Presight is looking for an astute, proficient, and qualified Senior Data Engineer to assess, analyze, and work with data concepts, use-cases, and complex new data sources to provide business insights to customers and support the implementation and integration of the data sources into the Presight AI platform.
Responsibilities
Key responsibilities include:
- Solve challenging problems using Python coding skills.
- Design, build, and launch new data extraction, transformation, and loading processes in production.
- Web crawling, data cleaning, data annotation, data ingestion, and data processing.
- Reading and collating complex data sets.
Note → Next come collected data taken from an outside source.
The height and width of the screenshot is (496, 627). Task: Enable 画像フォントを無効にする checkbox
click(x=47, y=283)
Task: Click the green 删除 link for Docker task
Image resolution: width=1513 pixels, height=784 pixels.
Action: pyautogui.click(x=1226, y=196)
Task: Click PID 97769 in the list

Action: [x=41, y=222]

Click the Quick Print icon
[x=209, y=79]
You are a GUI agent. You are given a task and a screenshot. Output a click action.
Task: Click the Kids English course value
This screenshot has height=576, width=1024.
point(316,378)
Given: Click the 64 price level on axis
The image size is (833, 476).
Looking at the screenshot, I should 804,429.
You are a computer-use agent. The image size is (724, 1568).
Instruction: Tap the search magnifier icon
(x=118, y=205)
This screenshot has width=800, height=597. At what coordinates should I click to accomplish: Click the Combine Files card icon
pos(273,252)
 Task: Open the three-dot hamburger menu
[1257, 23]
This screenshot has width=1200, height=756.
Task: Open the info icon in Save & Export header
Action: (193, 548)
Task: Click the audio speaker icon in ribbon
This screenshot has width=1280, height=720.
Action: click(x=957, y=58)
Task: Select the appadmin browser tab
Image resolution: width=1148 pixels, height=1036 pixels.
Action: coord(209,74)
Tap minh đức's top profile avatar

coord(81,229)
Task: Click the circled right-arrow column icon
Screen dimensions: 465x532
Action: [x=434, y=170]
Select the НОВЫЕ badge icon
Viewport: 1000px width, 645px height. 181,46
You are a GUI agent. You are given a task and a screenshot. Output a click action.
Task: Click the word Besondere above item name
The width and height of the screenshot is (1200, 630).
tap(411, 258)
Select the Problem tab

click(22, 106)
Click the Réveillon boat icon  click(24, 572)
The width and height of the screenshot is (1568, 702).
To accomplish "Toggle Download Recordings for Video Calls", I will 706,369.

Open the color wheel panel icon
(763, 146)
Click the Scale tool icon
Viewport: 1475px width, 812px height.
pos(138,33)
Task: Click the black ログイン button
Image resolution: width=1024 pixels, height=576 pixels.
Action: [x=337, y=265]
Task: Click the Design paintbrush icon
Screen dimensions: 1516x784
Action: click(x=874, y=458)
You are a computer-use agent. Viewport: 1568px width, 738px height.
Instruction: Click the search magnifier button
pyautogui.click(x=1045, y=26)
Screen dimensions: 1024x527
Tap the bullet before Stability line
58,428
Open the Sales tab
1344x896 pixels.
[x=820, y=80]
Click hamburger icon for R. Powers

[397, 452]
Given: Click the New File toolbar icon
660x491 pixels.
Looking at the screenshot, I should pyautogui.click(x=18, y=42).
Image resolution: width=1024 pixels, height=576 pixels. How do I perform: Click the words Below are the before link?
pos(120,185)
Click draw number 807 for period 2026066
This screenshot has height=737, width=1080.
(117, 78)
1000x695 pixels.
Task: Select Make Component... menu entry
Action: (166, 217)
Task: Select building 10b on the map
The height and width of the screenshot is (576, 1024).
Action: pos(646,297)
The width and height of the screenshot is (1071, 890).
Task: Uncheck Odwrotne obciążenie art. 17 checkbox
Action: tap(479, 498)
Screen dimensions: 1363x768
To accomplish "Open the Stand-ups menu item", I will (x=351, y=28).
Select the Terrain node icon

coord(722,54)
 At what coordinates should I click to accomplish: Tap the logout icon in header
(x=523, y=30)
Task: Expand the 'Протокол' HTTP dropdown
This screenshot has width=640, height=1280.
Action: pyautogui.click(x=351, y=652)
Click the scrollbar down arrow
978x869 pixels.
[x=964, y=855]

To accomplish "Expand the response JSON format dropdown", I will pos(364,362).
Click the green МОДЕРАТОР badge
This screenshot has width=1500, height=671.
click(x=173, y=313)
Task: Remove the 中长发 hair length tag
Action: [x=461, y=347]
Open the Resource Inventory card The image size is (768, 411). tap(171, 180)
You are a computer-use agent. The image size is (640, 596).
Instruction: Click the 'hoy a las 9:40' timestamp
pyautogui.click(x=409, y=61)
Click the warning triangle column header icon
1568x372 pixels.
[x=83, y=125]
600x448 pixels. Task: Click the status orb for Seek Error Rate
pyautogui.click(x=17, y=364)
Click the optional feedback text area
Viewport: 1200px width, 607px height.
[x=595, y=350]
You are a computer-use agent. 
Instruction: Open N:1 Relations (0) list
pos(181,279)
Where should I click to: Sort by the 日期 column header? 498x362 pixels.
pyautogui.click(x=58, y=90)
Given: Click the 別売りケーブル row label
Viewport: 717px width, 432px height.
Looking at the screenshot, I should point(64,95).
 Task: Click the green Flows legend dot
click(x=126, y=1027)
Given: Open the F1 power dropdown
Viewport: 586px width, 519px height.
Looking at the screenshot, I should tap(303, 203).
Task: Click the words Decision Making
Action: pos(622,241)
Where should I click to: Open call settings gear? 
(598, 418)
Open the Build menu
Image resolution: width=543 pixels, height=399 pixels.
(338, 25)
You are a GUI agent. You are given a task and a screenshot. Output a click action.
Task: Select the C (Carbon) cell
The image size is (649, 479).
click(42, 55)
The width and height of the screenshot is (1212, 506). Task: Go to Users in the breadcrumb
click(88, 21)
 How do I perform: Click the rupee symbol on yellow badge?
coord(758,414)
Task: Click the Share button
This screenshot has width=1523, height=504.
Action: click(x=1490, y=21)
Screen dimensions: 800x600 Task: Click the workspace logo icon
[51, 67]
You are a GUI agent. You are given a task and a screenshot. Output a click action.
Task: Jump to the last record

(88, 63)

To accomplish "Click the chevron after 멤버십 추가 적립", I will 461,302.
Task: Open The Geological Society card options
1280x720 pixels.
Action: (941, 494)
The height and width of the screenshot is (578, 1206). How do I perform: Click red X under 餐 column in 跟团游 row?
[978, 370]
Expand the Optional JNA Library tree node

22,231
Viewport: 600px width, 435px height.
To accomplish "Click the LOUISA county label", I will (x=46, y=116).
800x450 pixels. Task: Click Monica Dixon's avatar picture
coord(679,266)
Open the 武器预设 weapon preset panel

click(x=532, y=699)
- Creating and maintaining data pipelines.
- Continuous focus on process improvement to drive efficiency and productivity within the team.
- Utilize Python, SQL, ES, and Shell to build the infrastructure required for optimal data extraction, transformation, and loading.
- Provide insights into key business performance metrics by building analytical tools that utilize the data pipeline.
- Support the wider business with their data needs on an ad hoc basis.
- Comply with QHSE, Business Continuity, Information Security, Privacy, Risk, Compliance Management, and Governance of Organizations policies and related risk assessments.
Requirements
- Bachelor's degree in Computer Engineering, Computer Science, or Electrical Engineering and Computer Sciences.
- 6+ years of programming experience, with solid coding skills in Python, Shell, and Java.
- Experience with web crawling and data cleaning.
- In-depth knowledge in the design and implementation of Spark jobs to execute, schedule, monitor, and control processes.
- Experienced in Spark SQL and Postgres query languages.
- Skilled in writing complex queries with joins for processing large datasets.
- Proficient in using containerization technologies such as Docker.
- Experienced with orchestration tools like Kubernetes.
- Adept at implementing testing and monitoring systems for data pipelines to ensure high availability and reliability.
- Experience with tools like Apache Kafka and Apache Flink for real-time data processing.
- Skilled in using data orchestration tools like Apache Airflow and Apache NiFi.
- Strong understanding of Elasticsearch architecture, queries, and ingestion techniques.
- Experience with solution architecture, data ingestion, query optimization, data segregation, ETL, ELT, AWS services (EC2, S3, SQS, Lambda), Elastic Search, Redshift, CI/CD frameworks, and workflows.
- Working knowledge of data platform concepts, such as data lakes, data warehouses, ETL, big data processing, and real-time processing architecture for data platforms.
- Proficiency in PostgreSQL and programming (preferably Java, Python) with an understanding of data, entity relationships, structured and unstructured data, SQL, and NoSQL databases.
- Knowledge of best practices in optimizing columnar and distributed data processing systems and infrastructure.
- Experienced in designing and implementing dimensional modeling.
- Knowledge of machine learning and data mining techniques in statistical modeling, text mining, and information retrieval.
- Strong analytical and problem-solving skills.
What we look for
We seek performance-driven, inquisitive minds with the agility to adapt to ambiguity. Candidates should be eager to explore opportunities to build meaningful collaborations with stakeholders and aspire to create unique customer-centric solutions with a bias for action and a passion for conquering new frontiers in the AI space.
What working at Presight offers
- Culture: An open, diverse, and inclusive environment with a global vision that encourages personal growth and focuses on groundbreaking, industry-first innovations.
- Career: Outstanding learning, development, and growth opportunities via structured training programs and innovative, high-tech projects.
- Rewards: A competitive remuneration package with a host of perks including healthcare, education support, leave benefits, and more.